2022 Air Quality Management Governance Lekgotla
The Annual Air Quality Governance Lekgotla is an annual event for intergovernmental coordination and cooperation in respect to the air quality management in the country. The Lekgotla provides a platform where government officials gather to discuss the progress made by all spheres of government with regard to the implementation of the National Environmental Management: Air Quality Act, 2004 (Act No. 39 of 2004) (AQA).
The Air Quality Governance Lekgotla provides an opportunity for government officials to share experiences, best practices and to agree on possible solutions/mechanisms in addressing common challenges faced by government in air quality management field, hence continuous capacity building at the local authority for the effective implementation of the Air Quality Act. The Lekgotla will deal with, amongst others, the ambient air quality monitoring, strategy development, the Atmospheric Emission Licensing (AELs), Compliance Monitoring and Enforcement and Capacity building.
The Lekgotla will take place in the period 3 – 5 October 2022, followed by a 2-day conference of the National Association of Clean Air (NACA). The second and third days of Lekgotla are open for the participation of external stakeholders to engage government and contribute to the national air quality management efforts.
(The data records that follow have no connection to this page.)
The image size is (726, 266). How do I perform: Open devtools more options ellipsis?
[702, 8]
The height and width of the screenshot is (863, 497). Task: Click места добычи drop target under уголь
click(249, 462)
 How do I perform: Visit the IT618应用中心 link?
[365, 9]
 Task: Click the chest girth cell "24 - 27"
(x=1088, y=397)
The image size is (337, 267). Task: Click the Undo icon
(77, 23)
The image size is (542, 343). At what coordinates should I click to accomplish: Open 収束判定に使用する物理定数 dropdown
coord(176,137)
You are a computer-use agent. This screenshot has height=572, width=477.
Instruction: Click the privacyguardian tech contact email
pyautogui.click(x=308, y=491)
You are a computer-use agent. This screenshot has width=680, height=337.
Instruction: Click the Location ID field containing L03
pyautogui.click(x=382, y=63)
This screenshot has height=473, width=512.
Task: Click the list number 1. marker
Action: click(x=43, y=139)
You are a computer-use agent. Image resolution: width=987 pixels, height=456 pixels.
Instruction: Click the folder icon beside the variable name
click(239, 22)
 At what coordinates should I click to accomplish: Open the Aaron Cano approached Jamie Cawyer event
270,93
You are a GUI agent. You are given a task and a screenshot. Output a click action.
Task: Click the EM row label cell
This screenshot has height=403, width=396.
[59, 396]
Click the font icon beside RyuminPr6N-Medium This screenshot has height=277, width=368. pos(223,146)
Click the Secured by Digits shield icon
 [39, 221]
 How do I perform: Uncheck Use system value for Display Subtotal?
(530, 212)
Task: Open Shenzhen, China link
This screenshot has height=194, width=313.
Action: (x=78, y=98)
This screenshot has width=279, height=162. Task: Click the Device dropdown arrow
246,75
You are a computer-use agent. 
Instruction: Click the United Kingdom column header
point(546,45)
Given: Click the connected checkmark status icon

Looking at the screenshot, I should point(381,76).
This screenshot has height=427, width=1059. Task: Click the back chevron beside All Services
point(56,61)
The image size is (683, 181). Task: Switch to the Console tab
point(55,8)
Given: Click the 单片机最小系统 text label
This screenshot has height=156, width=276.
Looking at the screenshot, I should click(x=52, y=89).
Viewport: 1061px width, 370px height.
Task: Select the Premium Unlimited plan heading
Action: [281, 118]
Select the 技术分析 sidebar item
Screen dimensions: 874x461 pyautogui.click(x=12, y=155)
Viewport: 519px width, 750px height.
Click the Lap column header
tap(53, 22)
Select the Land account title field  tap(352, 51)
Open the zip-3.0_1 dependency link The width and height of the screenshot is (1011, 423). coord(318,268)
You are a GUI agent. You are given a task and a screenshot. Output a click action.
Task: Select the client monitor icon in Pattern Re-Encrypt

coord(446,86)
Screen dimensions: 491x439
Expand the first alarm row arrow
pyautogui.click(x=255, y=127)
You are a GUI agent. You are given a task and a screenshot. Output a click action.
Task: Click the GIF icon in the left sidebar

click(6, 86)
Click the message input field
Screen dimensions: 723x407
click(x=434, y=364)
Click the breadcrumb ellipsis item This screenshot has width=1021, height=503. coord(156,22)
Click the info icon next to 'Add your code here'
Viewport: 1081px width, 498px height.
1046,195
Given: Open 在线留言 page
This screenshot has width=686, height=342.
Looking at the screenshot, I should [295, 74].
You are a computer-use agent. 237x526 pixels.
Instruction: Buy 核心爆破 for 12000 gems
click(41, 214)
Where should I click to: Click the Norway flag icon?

Format of the Lekgotla and logistics
- The 2022 Lekgotla will be hybrid conference. Space for physical attendance has been allotted per province. Government officials should engage their Provincial Air Quality Officer to register their interest in physical participation in accordance with the allocated space per province. Please visit our registration page and register your participation at the Lekgotla. Registration opened 05 September 2022.
- The Lekgotla will be held at the Premier Hotel OR Tambo in Kempton Park, Ekurhuleni. Please visit www.premierhotels.co.za to get further information about the venue and accommodation options where you require. Participants should cover their own travel and accommodation expenses where they are interested in attending the Lekgotla physically.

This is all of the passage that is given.